Frieze announced the winners of its stand prizes on Thursday, 4 May. The jury— composed of Lacma’s Rita Gonzalez, Stefan Kalmár of London’s Institute of Contemporary Art, and Eva Respini of the Institute of Contemporary Art, Boston—to two New York galleries. Simone Subal Gallery won the prize for a gallery operating for fewer than 12 years for its solo presentation of works by the Austrian-born artist Kiki Kogelnik. And PPOW, showing in the main sector, was recognised for a group presentation of artists tied to the 1980s downtown New York scene.
Kiki Kogelnik, Express (1972) (Photo: Casey Fatchett)
Kogelnik, who died in 1997, incorporated fiberglass and found objects like her Pop artists friend Claes Oldenberg and Roy Lichtenstein, but plied a decidedly more feminist agenda, foregrounding women’s bodies in a jarring palette. “Younger artists, particularly female artists, are so responsive to the work”, Subal says. “The issues that were key in the 1960s remain relevant now.” The Bowery dealer, who has represented Kogelnik’s estate for the past five years, reported interest from and sales to institutions.

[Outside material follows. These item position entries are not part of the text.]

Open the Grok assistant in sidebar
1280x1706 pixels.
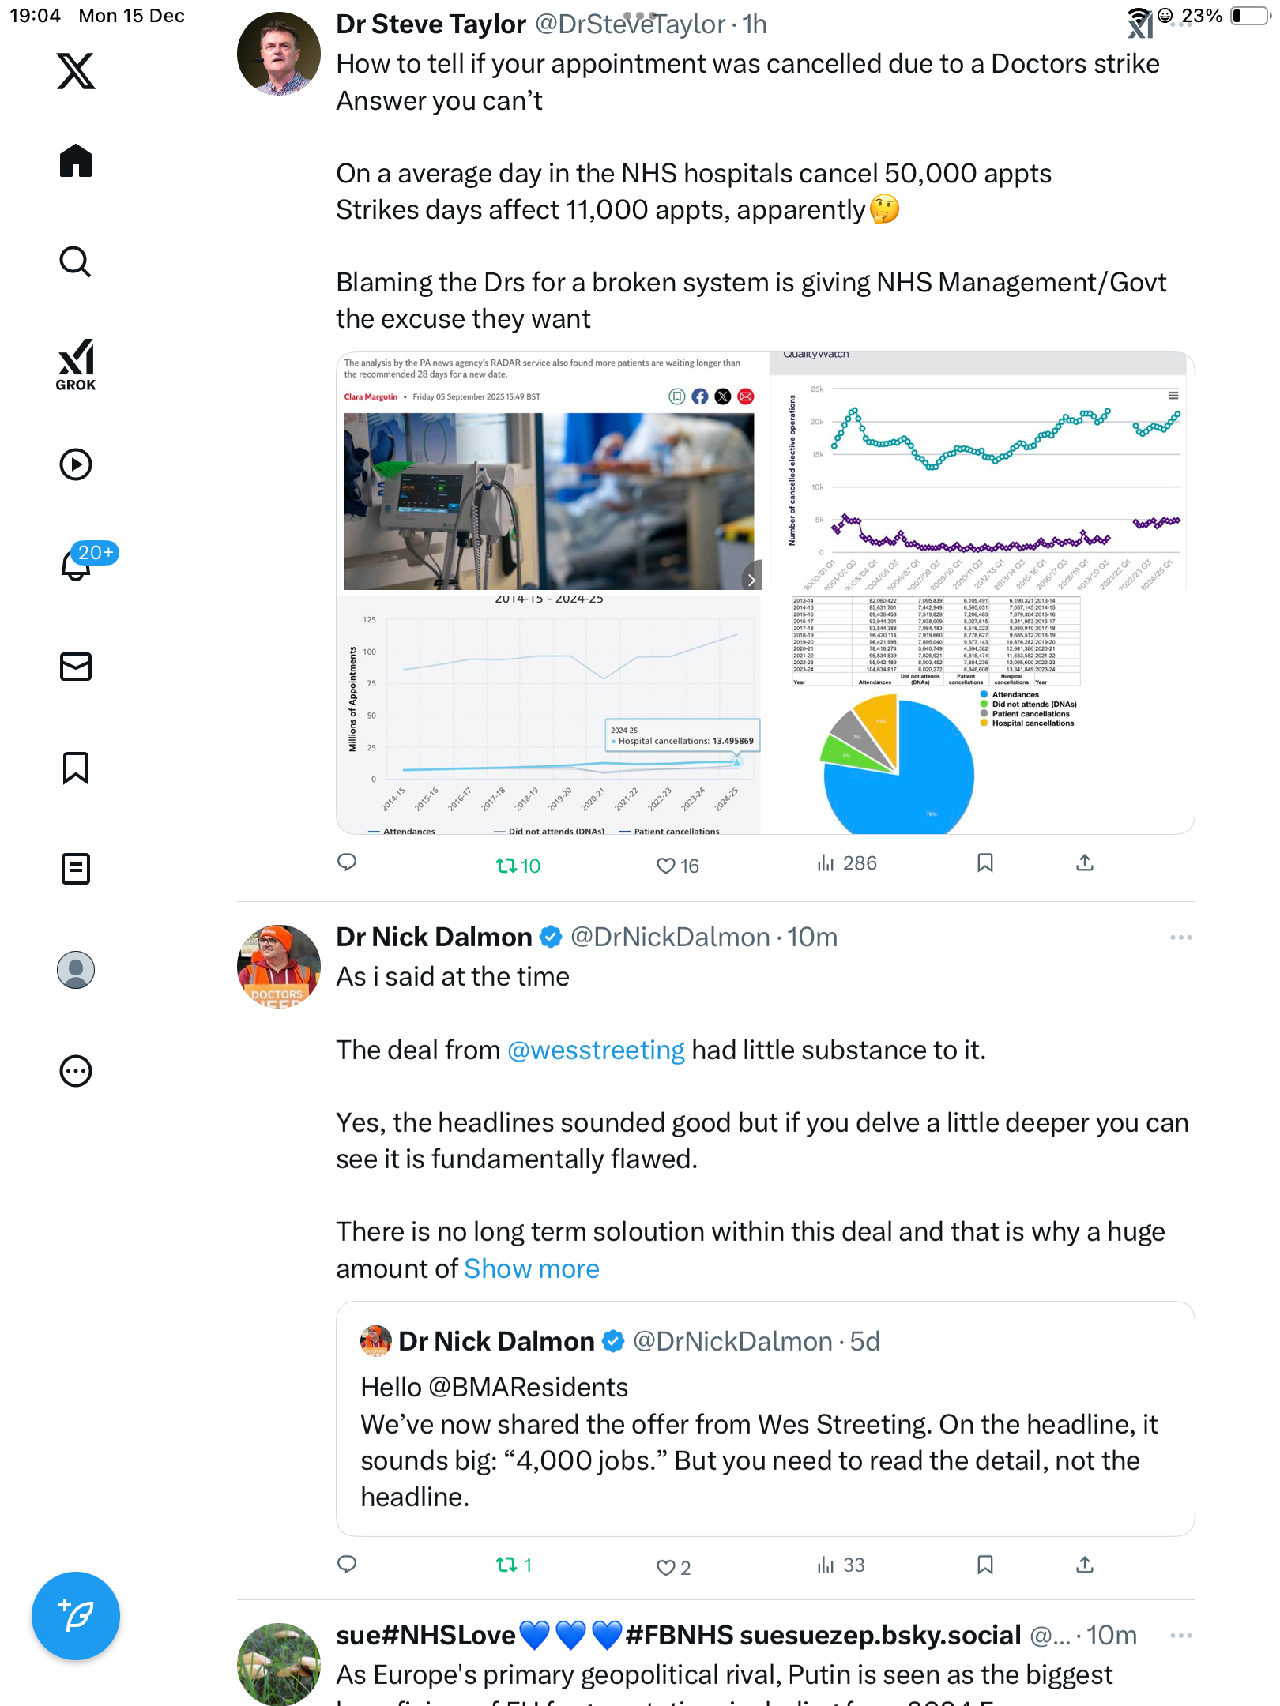76,364
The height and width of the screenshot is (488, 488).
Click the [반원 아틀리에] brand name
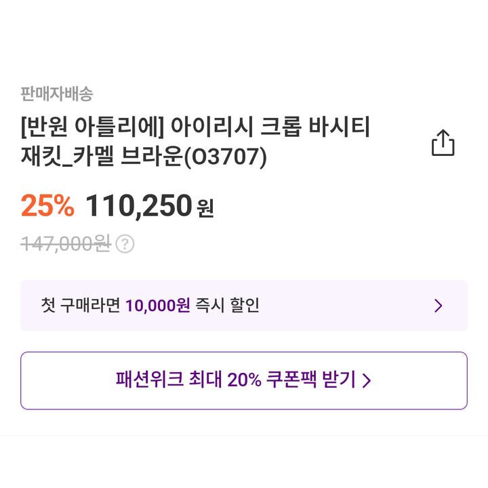(92, 127)
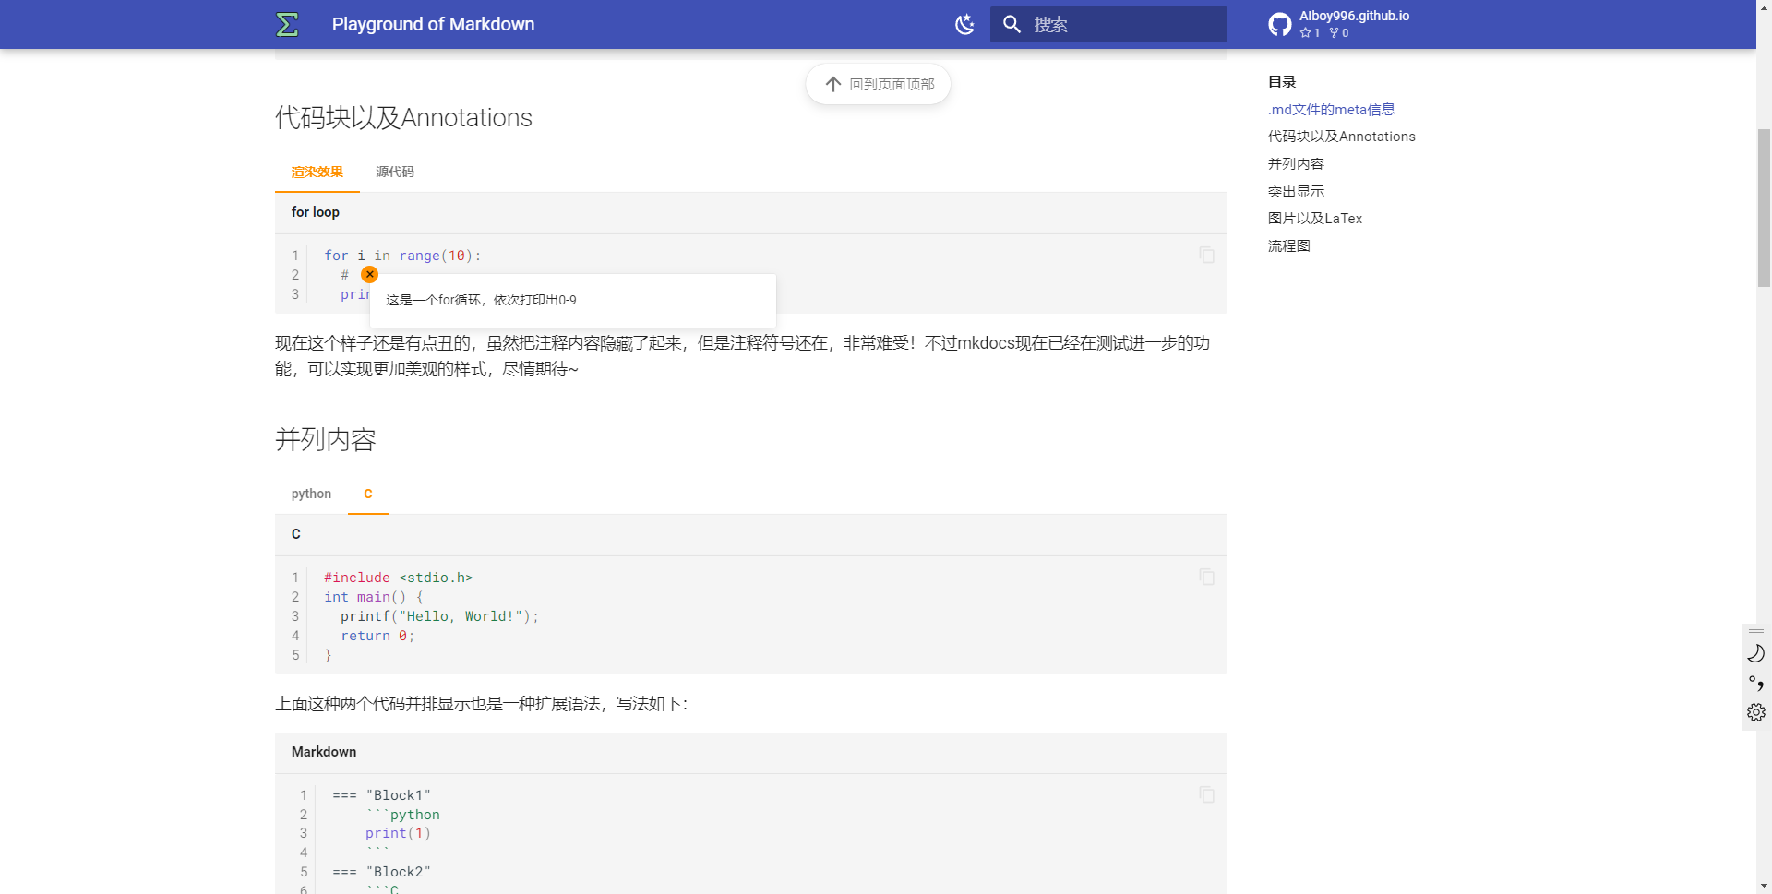
Task: Toggle dark mode with header moon icon
Action: click(964, 24)
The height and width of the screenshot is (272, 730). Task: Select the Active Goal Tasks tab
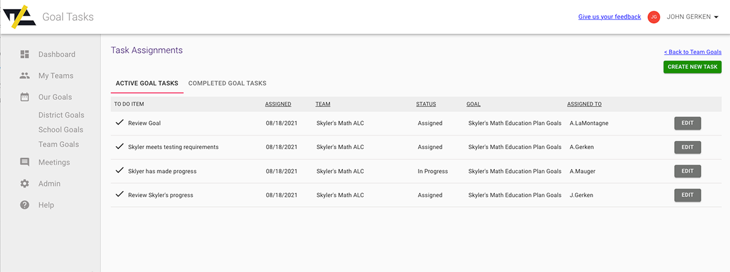click(x=147, y=83)
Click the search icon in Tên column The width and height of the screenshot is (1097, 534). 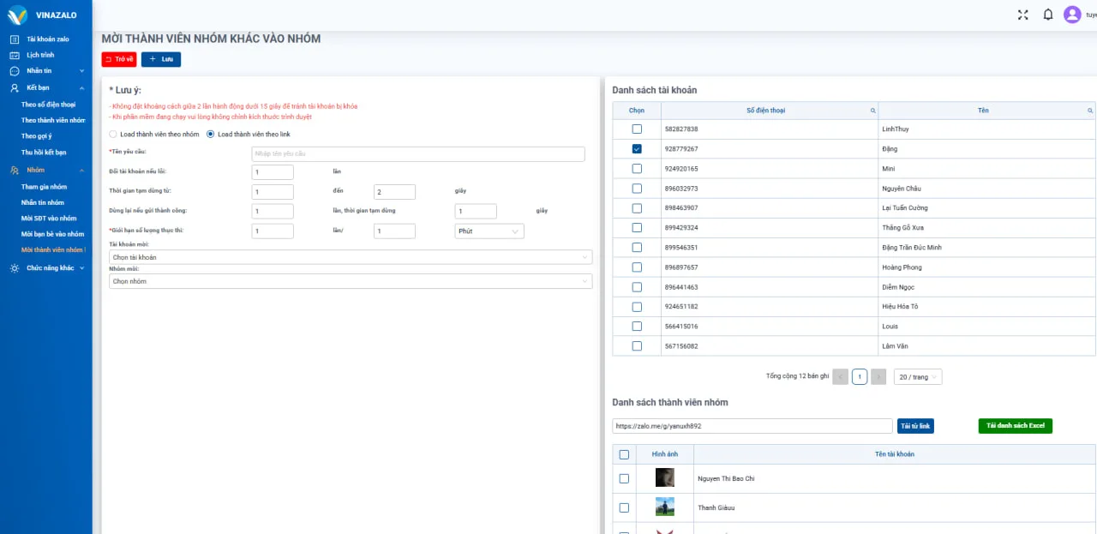coord(1090,111)
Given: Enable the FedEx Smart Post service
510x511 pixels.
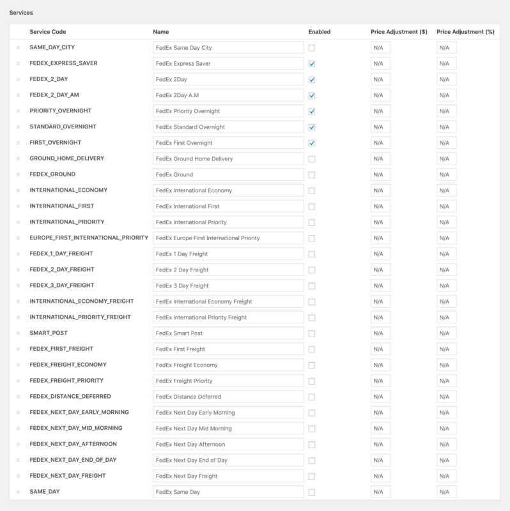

Wendy Olsoff, the cofounder of PPOW, says the inspiration for her presentation of works (both historical and contemporary) by Charlie Ahearn, Chris Daze Ellis, Anton van Dalen, David Wojnarowicz, and Martin Wong was a “disappearing New York”. All five artists were active in the East Village and Lower East Side when pioneering galleries like PPOW and Civilian Warfare began cropping up—Wojnarowicz’s triptych Peter Hujar Dreaming (1982) hung over the latter’s storefront. At Frieze, it hangs above The Pigeon Car, a coop complete with live birds in the shape of a station wagon that van Dalen built in 1987 for a show at Exit Art—both a reflection of his pigeon-keeping hobby, which brought him in touch with a melting pot of fellow immigrants, as well as a commentary on their treatment in the US. More recently, his painting Bird Walker of Chinatown (2012-13) nods to the area’s still-changing demographic with a silhouetted figure in Ugg-like boots traipsing up the street. Displayed along with paintings documenting street culture by Ahearn, Daze, Wong, the works speak to an era when art was defined by practice, not product.